Perbankan Islam hanya menjadi tahap percobaan walaupun diterima. Umat Islam sendiri belum menggunakan perbankan Islam untuk mengatasi kesenjangan ekonomi yang sudah berubah ini dari kecil menjadi besar.
Perjajian AFTA katanya membuka pasar MEA meningkat, umat Islam ASEAN memiliki modal besar berpeluang dalam pasar terbuka, namun sekali lagi umat Islam tidak berupaya, sehingga keterbukaan pasar MEA hanya dinikmati orang lain.
Seperti halnya sisem franchise, umat Islam belum mengelola peluang itu. Padahal ada kebutuhan mendesak akan makanan halal.
"Saya
suka makan nasi Padang, di Kuala Lumpur hanya ada 3 restoran nasi Padang. Dan
nasi Padang sangat terkenal di ASEAN. Peluang franchise nasi Padang sangat
terbuka lebar,,"katanya yang menegaskan kebutuhan makanan halal adalah
mendesak, di mana umat Islam harus mengambil bagian dari industri food
processing.
Mahathir berkeyakinan food processing bisa tumbuh menjadi industri besar. Namun kelemahannya masih terpusat pada permodalan yang besar, perjanjian dagang antar bangsa dan kebijakan pemerintah yang belum mendukung.
Hal yang tak dipungkiri, kata Mahathir, kemajuan teknologi belum dikuasai umat Islam. Sejauh ini kecanggihan teknologi posisi umat Islam masih menjadi pengguna, demikian pula di negara-negara Timur Tengah yang kaya modal masih mengelola uangnya hanya di sektor tanah dan properti, bukan pada industri teknologi canggih seperti halnya peralatan militer, sehingga saat ini negara Islam masih bergantung pada negara lain.
Sekali lagi saya menekankan kepada umat Islam ASEAN harus mengubah cara pandang berpikirinya untuk lebih fokus pada ibadah fardu kifayah yang bisa membangkitkan kejayaan ekonomi umat Islam.

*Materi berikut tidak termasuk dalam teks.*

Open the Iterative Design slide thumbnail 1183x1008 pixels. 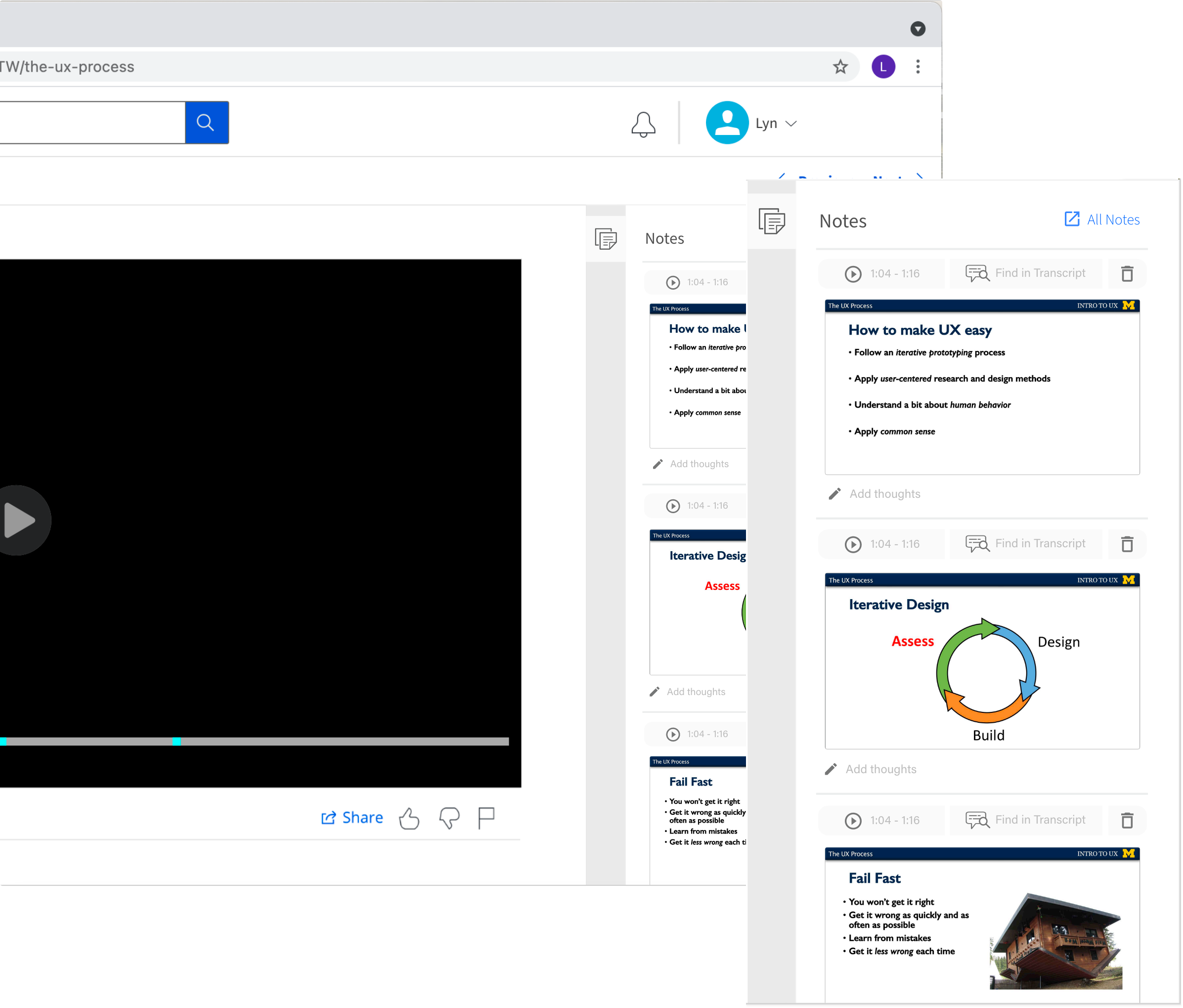point(982,661)
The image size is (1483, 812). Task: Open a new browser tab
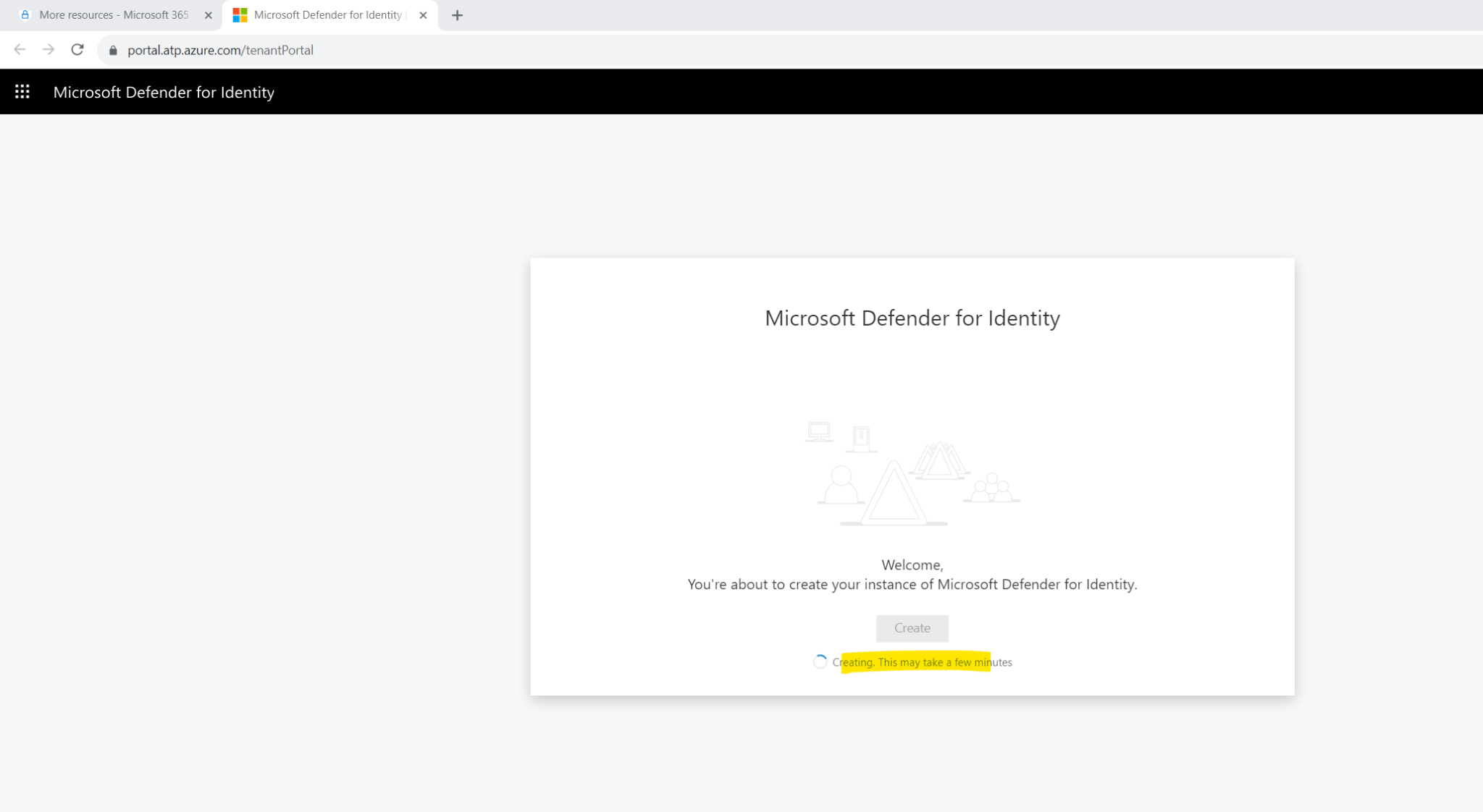coord(457,14)
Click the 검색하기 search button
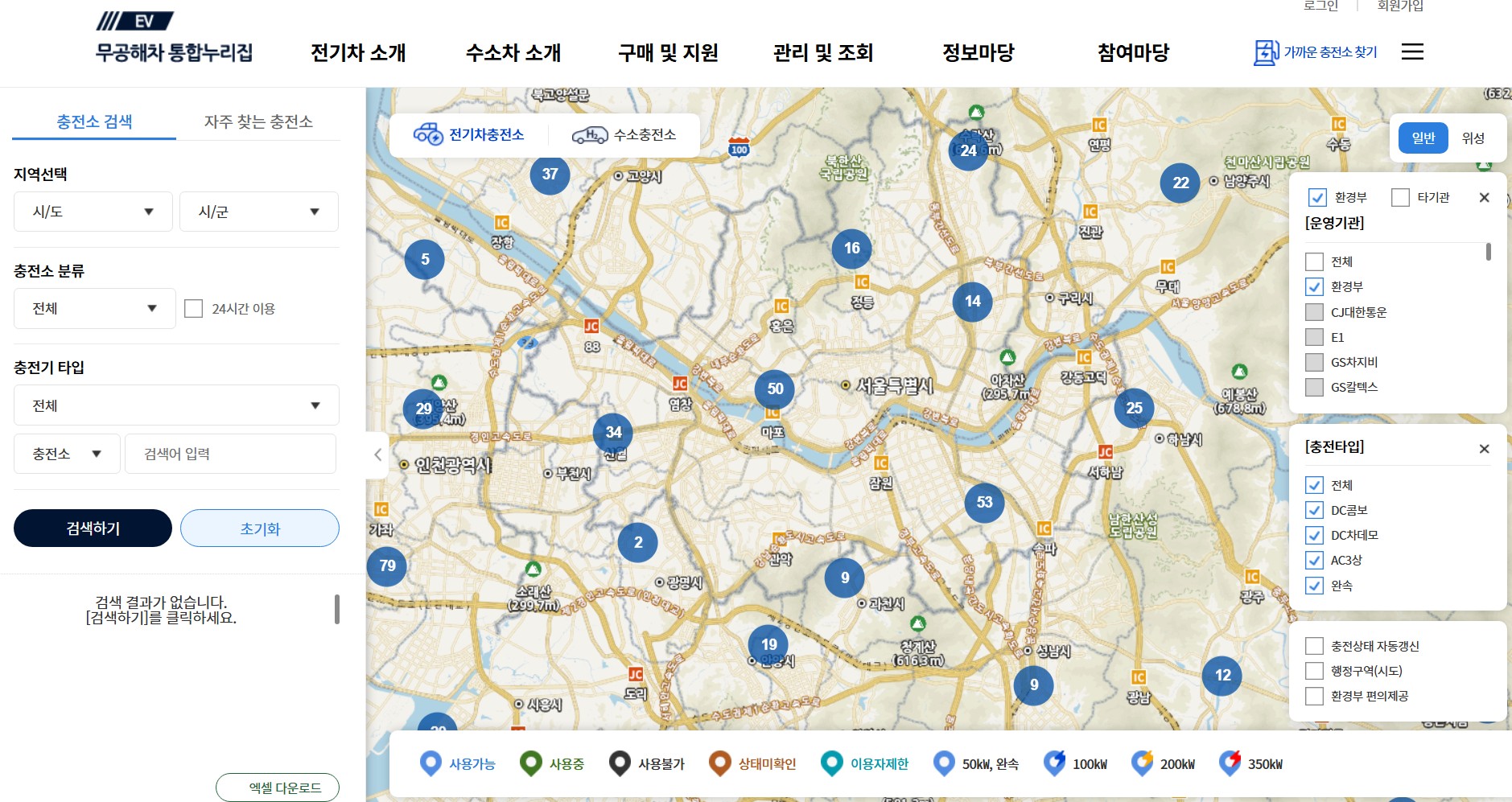Screen dimensions: 1512x802 pyautogui.click(x=92, y=528)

Mahathir juga menyinggung soal kebebasan bersuara dan bersurat kabar haruslah beradab dan tidak menyinggung perasaan orang/bangsa lain. "Kita tidak dapat menerima penghinaan dan satire-satire yang membuat kemarahan umat Islam, selayaknya kebebasan bersuara dan bersurat kabar harus dilakukan penuh beradab dan menghargai kebebasan beragama bangsa lain," kata Mahathir yang berpesan untuk menjadi negara maju akan lebih mudah tercapai jika setiap bangsa bisa saling menghargai.